• Problem statement: Filter the entries below, keeping only lines with the word "agent".

• Data in this exercise:
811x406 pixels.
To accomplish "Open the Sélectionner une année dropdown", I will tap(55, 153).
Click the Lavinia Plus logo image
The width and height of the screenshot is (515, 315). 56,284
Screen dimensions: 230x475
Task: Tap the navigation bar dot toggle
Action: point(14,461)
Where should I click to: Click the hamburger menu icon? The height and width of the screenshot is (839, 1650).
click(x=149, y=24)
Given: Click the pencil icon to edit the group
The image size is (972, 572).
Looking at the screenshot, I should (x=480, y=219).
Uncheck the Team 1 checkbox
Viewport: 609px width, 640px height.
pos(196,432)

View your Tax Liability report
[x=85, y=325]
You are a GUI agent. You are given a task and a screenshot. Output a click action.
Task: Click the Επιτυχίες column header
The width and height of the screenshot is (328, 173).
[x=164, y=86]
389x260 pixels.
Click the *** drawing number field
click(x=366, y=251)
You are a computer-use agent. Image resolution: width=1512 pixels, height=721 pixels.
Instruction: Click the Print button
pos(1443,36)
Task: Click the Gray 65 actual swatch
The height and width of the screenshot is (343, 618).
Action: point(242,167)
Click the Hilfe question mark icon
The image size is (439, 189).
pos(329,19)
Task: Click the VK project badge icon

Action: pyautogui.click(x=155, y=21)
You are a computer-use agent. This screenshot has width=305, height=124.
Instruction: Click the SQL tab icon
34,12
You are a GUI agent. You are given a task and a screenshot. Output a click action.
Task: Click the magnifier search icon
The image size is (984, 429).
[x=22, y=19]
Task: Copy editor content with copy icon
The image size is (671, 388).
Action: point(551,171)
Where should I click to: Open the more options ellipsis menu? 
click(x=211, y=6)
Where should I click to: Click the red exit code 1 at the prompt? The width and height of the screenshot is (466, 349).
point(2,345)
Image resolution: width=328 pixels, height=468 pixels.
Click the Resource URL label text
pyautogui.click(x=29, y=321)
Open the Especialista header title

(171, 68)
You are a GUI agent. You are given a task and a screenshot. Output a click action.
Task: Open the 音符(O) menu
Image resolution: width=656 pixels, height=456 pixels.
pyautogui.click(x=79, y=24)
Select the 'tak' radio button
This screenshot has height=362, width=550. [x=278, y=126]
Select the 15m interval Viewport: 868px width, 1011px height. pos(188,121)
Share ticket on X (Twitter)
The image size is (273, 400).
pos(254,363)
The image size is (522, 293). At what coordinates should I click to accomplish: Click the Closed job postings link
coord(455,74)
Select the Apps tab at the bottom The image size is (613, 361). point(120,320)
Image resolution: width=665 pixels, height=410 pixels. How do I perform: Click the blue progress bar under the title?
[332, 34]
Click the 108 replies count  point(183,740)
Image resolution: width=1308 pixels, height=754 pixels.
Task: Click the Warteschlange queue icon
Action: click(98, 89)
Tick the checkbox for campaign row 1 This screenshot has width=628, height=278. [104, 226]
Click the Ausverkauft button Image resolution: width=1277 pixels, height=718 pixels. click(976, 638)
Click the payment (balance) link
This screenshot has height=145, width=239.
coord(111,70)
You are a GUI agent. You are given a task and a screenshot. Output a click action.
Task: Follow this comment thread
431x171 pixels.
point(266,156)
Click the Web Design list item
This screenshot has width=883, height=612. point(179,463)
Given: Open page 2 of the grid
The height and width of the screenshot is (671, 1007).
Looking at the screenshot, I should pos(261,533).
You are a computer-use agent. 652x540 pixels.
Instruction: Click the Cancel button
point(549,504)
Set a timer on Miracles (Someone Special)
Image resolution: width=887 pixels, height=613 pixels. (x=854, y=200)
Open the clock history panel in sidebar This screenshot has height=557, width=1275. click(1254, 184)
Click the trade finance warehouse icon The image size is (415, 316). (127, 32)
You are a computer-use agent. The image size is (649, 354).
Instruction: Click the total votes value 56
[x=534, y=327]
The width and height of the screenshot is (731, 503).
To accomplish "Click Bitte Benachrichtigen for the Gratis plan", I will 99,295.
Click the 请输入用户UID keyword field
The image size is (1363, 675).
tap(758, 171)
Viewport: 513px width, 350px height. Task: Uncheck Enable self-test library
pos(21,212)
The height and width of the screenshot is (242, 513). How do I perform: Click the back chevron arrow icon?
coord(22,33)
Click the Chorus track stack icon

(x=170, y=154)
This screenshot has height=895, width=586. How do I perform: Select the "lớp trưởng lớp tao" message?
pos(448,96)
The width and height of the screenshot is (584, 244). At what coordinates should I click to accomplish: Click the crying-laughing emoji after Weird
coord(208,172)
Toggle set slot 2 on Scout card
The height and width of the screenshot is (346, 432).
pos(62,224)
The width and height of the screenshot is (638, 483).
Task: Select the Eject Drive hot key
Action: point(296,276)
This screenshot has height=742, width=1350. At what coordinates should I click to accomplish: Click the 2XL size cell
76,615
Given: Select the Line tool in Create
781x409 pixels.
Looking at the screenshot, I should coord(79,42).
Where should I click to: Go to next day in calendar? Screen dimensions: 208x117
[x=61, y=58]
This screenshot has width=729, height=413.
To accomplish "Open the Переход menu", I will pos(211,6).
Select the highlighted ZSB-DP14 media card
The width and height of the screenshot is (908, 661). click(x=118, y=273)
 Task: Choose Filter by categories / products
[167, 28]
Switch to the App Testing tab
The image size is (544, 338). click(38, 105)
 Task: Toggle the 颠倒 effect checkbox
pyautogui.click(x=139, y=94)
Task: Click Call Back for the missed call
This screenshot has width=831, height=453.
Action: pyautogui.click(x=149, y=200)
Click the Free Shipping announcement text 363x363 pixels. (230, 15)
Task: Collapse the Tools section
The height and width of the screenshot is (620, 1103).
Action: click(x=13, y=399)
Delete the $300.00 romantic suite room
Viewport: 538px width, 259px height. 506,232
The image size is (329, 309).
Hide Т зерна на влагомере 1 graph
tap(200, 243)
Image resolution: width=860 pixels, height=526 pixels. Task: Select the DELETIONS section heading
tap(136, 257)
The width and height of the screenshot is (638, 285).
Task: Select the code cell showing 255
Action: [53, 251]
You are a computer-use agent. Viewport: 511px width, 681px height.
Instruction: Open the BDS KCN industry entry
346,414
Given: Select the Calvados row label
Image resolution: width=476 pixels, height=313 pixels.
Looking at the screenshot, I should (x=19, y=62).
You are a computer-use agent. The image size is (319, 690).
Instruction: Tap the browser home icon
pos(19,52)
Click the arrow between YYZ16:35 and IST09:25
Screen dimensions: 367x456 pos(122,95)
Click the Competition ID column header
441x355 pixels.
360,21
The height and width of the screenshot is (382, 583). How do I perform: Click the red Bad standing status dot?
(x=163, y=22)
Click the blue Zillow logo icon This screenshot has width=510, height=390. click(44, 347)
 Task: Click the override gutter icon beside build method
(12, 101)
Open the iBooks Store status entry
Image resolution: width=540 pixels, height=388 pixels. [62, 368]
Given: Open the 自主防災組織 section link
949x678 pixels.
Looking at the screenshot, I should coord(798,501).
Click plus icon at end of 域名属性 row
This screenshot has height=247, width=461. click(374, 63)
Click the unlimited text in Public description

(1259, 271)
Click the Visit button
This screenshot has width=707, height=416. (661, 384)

• Result of the task:
You are a GUI agent. You are given a task and a screenshot. Output a click action.
You are a computer-use agent. Image resolution: width=1512 pixels, height=721 pixels.
You are a computer-use agent. This screenshot has width=305, height=124.
You are a GUI agent. You are given a task and a screenshot. Output a click action.
You are a GUI agent. You are given a task and a screenshot. Output a click action.
You are a GUI agent. You are given a task and a screenshot. Output a click action.
You are a computer-use agent. 652x540 pixels.
You are a computer-use agent. The image size is (649, 354).
You are a computer-use agent. Viewport: 511px width, 681px height.
You are a computer-use agent. The image size is (319, 690).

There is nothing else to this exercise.